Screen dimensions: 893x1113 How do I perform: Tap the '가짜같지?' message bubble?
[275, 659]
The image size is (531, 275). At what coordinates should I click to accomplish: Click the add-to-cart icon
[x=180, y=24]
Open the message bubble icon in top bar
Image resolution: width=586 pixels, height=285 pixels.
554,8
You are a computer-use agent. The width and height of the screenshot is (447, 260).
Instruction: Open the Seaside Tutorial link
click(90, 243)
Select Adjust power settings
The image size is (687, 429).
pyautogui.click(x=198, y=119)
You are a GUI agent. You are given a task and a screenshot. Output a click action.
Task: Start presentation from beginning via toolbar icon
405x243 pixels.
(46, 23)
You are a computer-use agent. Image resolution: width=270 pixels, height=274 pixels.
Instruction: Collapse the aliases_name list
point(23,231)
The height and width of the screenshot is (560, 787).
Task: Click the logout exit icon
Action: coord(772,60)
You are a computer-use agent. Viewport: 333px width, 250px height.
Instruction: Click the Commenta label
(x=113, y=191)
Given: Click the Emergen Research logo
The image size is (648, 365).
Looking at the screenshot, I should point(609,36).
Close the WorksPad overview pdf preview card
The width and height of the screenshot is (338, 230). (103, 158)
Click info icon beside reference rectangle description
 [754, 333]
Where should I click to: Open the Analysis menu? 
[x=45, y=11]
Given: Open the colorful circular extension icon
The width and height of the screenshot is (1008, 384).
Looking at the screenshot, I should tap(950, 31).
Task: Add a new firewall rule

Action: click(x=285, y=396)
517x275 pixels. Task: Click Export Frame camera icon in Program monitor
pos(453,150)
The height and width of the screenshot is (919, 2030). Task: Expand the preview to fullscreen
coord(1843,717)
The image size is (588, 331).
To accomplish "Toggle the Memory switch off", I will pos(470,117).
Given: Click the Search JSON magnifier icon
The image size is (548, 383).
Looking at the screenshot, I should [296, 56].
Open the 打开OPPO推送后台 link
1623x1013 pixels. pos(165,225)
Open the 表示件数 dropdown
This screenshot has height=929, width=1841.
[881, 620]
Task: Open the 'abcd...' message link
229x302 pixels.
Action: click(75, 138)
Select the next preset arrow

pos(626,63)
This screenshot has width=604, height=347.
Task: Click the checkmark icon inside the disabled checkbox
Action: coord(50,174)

====

TASK:
Turn all the entries above into a numbered list with one line per item, dropping any blank lines.

TASK RESULT:
1. Screen dimensions: 893x1113 How do I perform: Tap the '가짜같지?' message bubble?
2. [275, 659]
3. The image size is (531, 275). At what coordinates should I click to accomplish: Click the add-to-cart icon
4. [x=180, y=24]
5. Open the message bubble icon in top bar
6. Image resolution: width=586 pixels, height=285 pixels.
7. 554,8
8. You are a computer-use agent. The width and height of the screenshot is (447, 260).
9. Instruction: Open the Seaside Tutorial link
10. click(90, 243)
11. Select Adjust power settings
12. The image size is (687, 429).
13. pyautogui.click(x=198, y=119)
14. You are a GUI agent. You are given a task and a screenshot. Output a click action.
15. Task: Start presentation from beginning via toolbar icon
16. 405x243 pixels.
17. (46, 23)
18. You are a computer-use agent. Image resolution: width=270 pixels, height=274 pixels.
19. Instruction: Collapse the aliases_name list
20. point(23,231)
21. The height and width of the screenshot is (560, 787).
22. Task: Click the logout exit icon
23. Action: coord(772,60)
24. You are a computer-use agent. Viewport: 333px width, 250px height.
25. Instruction: Click the Commenta label
26. (x=113, y=191)
27. Given: Click the Emergen Research logo
28. The image size is (648, 365).
29. Looking at the screenshot, I should point(609,36).
30. Close the WorksPad overview pdf preview card
31. The width and height of the screenshot is (338, 230). (103, 158)
32. Click info icon beside reference rectangle description
33.  [754, 333]
34. Where should I click to: Open the Analysis menu? 
35. [x=45, y=11]
36. Given: Open the colorful circular extension icon
37. The width and height of the screenshot is (1008, 384).
38. Looking at the screenshot, I should tap(950, 31).
39. Task: Add a new firewall rule
40. Action: click(x=285, y=396)
41. 517x275 pixels. Task: Click Export Frame camera icon in Program monitor
42. pos(453,150)
43. The height and width of the screenshot is (919, 2030). Task: Expand the preview to fullscreen
44. coord(1843,717)
45. The image size is (588, 331).
46. To accomplish "Toggle the Memory switch off", I will pos(470,117).
47. Given: Click the Search JSON magnifier icon
48. The image size is (548, 383).
49. Looking at the screenshot, I should [296, 56].
50. Open the 打开OPPO推送后台 link
51. 1623x1013 pixels. pos(165,225)
52. Open the 表示件数 dropdown
53. This screenshot has height=929, width=1841.
54. [881, 620]
55. Task: Open the 'abcd...' message link
56. 229x302 pixels.
57. Action: click(75, 138)
58. Select the next preset arrow
59. pos(626,63)
60. This screenshot has width=604, height=347.
61. Task: Click the checkmark icon inside the disabled checkbox
62. Action: coord(50,174)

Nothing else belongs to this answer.